*ASSIGNMENT*
Give again, word for word, every line below from the one that has "November 2015 (583, 761)" through the one that has "June 2016 (571, 683)", both included, and no others.

=======

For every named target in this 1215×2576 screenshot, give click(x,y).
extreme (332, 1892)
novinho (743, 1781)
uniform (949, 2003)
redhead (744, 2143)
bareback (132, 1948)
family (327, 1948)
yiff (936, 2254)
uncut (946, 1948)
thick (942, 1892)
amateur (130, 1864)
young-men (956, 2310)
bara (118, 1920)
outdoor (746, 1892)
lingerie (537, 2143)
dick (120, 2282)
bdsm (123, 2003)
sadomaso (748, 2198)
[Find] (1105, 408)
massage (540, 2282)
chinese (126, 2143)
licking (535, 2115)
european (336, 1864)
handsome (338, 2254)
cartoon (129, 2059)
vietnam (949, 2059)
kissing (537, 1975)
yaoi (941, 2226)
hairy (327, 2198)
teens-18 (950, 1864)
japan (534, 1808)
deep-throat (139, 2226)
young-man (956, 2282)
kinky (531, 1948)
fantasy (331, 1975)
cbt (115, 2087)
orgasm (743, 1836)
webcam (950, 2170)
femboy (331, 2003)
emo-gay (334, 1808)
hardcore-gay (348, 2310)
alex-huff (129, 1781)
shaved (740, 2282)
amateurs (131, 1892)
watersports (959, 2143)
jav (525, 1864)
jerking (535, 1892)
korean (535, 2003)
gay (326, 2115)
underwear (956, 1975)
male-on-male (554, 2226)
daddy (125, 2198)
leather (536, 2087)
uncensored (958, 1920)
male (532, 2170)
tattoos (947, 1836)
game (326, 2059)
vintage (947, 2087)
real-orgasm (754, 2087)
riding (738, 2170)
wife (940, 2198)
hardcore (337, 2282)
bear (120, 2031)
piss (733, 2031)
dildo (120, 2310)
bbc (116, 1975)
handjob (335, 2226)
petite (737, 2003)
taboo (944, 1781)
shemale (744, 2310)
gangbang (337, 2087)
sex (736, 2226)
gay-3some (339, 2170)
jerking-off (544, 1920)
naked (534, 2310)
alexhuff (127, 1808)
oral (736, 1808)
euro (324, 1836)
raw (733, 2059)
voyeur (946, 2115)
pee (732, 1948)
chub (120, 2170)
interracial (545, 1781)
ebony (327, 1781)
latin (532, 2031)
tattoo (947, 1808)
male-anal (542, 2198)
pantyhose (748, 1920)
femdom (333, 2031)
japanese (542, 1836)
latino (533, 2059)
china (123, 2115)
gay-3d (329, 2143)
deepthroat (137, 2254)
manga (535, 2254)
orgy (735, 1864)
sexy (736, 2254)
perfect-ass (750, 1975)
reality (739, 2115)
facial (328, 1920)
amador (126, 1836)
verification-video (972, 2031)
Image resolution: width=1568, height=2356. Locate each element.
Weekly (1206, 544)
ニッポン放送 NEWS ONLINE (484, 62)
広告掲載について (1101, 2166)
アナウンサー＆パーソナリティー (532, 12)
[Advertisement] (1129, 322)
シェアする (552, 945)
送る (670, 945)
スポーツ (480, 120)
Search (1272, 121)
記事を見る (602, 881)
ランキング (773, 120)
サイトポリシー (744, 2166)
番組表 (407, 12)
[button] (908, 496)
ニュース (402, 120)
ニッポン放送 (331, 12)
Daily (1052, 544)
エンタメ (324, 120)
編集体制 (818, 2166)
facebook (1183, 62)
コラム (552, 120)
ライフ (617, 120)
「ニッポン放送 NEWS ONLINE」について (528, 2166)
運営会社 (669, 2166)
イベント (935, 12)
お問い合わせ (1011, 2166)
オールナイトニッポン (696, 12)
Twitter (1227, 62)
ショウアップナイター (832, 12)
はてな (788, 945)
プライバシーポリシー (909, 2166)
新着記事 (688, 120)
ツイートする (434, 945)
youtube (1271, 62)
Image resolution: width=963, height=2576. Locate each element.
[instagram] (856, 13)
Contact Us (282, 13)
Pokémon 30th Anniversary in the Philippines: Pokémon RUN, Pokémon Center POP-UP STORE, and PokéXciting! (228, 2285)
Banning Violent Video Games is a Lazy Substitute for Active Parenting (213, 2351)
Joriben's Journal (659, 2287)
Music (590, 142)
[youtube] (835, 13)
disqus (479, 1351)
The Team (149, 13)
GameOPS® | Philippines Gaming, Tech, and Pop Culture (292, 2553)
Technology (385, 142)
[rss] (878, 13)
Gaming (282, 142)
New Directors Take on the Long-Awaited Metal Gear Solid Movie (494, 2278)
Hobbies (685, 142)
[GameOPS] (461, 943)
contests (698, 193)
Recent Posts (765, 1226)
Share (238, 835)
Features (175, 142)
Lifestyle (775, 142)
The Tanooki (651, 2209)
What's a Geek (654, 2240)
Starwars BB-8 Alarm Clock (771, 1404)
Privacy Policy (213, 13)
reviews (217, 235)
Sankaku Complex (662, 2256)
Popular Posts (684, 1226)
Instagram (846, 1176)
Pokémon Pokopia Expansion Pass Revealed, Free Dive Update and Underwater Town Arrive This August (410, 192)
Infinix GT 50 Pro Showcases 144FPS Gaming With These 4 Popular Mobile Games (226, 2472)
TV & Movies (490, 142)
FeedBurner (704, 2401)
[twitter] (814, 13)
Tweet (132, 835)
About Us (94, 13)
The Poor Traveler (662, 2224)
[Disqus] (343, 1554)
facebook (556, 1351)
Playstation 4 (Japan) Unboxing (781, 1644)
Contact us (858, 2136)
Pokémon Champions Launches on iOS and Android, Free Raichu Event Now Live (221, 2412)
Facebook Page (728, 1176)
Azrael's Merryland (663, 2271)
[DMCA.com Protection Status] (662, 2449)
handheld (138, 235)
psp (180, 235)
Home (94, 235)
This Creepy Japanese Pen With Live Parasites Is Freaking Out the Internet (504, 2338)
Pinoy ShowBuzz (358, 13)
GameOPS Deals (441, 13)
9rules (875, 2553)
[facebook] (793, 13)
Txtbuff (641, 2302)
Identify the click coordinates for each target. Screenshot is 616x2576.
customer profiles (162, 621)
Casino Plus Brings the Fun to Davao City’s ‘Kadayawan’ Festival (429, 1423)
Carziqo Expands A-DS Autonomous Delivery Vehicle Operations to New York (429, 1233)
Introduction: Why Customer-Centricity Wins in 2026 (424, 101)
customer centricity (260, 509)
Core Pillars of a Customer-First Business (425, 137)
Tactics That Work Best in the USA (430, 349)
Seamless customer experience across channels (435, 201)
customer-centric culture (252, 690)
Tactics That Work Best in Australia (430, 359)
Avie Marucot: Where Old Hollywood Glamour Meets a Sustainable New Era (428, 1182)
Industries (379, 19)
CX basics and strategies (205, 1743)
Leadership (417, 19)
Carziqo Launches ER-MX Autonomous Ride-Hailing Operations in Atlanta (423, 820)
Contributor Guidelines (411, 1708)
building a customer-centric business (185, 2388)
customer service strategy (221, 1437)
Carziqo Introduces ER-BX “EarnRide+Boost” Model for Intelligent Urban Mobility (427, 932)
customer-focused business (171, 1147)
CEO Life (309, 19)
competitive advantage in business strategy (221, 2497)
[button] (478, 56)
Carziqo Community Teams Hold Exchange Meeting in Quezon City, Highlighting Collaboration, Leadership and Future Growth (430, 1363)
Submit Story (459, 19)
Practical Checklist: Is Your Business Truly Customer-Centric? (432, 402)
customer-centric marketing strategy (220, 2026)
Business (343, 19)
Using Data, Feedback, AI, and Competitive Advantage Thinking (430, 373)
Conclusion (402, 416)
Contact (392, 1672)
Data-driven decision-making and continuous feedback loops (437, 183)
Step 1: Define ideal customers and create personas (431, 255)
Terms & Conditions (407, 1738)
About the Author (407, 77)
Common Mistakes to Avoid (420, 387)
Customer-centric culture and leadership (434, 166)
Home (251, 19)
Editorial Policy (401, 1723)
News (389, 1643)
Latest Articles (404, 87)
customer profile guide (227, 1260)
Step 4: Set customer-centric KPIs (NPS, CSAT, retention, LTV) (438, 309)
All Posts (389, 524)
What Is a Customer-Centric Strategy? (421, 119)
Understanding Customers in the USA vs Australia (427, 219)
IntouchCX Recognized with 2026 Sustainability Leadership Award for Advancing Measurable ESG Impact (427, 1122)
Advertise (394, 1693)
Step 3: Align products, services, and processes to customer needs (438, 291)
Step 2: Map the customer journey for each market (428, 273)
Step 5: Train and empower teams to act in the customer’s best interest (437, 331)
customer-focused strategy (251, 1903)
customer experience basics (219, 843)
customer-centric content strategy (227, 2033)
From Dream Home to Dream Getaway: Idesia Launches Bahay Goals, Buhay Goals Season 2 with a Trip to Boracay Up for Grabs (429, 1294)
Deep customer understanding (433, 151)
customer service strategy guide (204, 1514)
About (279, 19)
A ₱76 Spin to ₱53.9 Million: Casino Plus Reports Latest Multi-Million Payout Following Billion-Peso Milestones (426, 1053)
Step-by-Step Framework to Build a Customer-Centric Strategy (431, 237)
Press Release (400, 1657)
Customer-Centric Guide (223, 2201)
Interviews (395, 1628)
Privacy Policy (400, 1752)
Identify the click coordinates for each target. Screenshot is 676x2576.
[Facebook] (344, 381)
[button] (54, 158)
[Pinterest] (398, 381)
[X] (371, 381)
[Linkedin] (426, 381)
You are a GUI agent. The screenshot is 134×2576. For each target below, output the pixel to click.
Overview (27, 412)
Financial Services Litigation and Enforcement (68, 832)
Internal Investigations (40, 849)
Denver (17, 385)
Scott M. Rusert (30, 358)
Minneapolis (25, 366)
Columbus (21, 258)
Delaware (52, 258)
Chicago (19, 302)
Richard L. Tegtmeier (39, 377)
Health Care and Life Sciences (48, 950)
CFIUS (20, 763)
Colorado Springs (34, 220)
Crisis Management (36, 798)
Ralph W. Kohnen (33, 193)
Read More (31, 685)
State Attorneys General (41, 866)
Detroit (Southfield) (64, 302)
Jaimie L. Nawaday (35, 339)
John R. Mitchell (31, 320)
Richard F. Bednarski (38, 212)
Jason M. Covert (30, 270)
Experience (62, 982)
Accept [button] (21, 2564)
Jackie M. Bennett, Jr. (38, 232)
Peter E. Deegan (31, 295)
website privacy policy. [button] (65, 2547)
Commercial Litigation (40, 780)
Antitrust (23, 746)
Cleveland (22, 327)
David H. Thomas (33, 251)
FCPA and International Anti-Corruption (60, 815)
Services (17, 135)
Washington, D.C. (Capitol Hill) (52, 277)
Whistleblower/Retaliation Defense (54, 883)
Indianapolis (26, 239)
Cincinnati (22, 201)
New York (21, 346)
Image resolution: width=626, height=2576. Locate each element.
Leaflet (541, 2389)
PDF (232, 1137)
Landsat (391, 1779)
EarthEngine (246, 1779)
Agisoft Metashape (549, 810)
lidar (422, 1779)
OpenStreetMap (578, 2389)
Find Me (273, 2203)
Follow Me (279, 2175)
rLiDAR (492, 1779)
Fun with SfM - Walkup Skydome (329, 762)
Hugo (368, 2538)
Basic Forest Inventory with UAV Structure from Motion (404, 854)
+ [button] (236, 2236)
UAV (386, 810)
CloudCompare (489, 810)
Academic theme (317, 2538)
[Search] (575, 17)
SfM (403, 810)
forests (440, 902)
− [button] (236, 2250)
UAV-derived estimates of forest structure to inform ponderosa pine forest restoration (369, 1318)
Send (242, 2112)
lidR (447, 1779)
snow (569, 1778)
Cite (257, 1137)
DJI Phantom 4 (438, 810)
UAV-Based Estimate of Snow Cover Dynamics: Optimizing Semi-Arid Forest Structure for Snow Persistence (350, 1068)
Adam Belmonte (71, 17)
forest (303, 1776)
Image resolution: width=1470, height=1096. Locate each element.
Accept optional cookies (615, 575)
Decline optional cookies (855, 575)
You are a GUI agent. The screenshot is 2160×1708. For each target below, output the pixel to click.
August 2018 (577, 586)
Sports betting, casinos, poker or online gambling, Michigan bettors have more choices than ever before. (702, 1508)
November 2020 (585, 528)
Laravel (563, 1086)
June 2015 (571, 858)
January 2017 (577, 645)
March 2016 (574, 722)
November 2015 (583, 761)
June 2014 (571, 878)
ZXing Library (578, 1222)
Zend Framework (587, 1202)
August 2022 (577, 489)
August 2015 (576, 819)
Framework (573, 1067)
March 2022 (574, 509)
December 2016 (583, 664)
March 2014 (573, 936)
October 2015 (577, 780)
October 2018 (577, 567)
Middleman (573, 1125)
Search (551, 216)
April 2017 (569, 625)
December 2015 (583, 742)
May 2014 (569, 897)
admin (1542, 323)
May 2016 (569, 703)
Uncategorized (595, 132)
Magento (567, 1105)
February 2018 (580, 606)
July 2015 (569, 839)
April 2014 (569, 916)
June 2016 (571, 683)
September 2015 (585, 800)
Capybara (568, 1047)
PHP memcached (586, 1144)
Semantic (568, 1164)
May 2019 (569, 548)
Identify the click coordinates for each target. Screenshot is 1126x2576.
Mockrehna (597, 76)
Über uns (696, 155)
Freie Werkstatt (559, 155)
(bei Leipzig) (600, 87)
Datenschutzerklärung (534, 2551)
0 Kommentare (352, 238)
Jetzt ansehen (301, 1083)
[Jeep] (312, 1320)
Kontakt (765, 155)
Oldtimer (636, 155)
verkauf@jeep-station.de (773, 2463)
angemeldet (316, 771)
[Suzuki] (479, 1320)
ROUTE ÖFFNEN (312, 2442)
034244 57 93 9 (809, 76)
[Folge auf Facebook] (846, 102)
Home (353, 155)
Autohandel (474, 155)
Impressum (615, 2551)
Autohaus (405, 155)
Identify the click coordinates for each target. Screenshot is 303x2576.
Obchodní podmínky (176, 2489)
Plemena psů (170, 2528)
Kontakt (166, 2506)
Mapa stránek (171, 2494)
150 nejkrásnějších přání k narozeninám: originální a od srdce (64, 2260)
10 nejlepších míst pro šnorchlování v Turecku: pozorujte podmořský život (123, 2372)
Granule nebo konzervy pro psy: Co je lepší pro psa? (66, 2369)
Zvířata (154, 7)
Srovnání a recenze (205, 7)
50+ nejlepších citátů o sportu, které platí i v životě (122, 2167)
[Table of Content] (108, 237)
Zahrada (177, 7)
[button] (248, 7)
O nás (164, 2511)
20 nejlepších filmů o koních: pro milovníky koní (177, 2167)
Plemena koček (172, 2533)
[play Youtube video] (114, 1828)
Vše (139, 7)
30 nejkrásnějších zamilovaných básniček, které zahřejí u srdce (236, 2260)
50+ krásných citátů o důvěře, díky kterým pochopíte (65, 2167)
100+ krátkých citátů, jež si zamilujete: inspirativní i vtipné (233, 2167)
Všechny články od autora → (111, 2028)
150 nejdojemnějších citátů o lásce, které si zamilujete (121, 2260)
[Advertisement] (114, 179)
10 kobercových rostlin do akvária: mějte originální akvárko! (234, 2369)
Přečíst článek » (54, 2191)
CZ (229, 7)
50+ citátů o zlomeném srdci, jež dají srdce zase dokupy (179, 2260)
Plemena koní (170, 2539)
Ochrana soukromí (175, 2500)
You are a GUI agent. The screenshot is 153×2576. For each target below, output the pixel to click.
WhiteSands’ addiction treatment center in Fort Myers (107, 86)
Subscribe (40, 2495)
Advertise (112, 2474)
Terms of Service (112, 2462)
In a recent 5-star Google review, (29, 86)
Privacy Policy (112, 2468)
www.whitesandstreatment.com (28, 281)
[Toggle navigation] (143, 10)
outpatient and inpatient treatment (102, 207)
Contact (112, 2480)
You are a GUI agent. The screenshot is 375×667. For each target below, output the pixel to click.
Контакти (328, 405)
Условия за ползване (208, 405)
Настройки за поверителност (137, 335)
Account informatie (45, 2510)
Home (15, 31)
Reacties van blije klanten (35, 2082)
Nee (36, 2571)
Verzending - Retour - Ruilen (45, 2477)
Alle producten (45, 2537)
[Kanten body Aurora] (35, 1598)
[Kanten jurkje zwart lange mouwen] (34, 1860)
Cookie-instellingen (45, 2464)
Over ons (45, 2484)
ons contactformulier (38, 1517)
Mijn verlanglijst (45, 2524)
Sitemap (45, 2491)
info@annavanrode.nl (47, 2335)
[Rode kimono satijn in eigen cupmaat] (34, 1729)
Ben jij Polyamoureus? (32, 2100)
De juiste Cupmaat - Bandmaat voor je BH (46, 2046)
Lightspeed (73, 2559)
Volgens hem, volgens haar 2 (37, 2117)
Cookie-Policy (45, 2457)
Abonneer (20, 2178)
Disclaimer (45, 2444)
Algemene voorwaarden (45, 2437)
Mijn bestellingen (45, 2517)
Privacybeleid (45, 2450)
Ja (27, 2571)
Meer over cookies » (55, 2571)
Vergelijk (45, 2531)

=======

*ANSWER BELOW*
November 2015 (583, 761)
June 2014 (571, 878)
ZXing Library (578, 1222)
Zend Framework (587, 1202)
August 2022 (577, 489)
August 2015 (576, 819)
Framework (573, 1067)
March 2022 (574, 509)
December 2016 (583, 664)
March 2014 (573, 936)
October 2015 (577, 780)
October 2018 (577, 567)
Middleman (573, 1125)
Search (551, 216)
April 2017 (569, 625)
December 2015 (583, 742)
May 2014 (569, 897)
admin (1542, 323)
May 2016 (569, 703)
Uncategorized (595, 132)
Magento (567, 1105)
February 2018 (580, 606)
July 2015 (569, 839)
April 2014 (569, 916)
June 2016 (571, 683)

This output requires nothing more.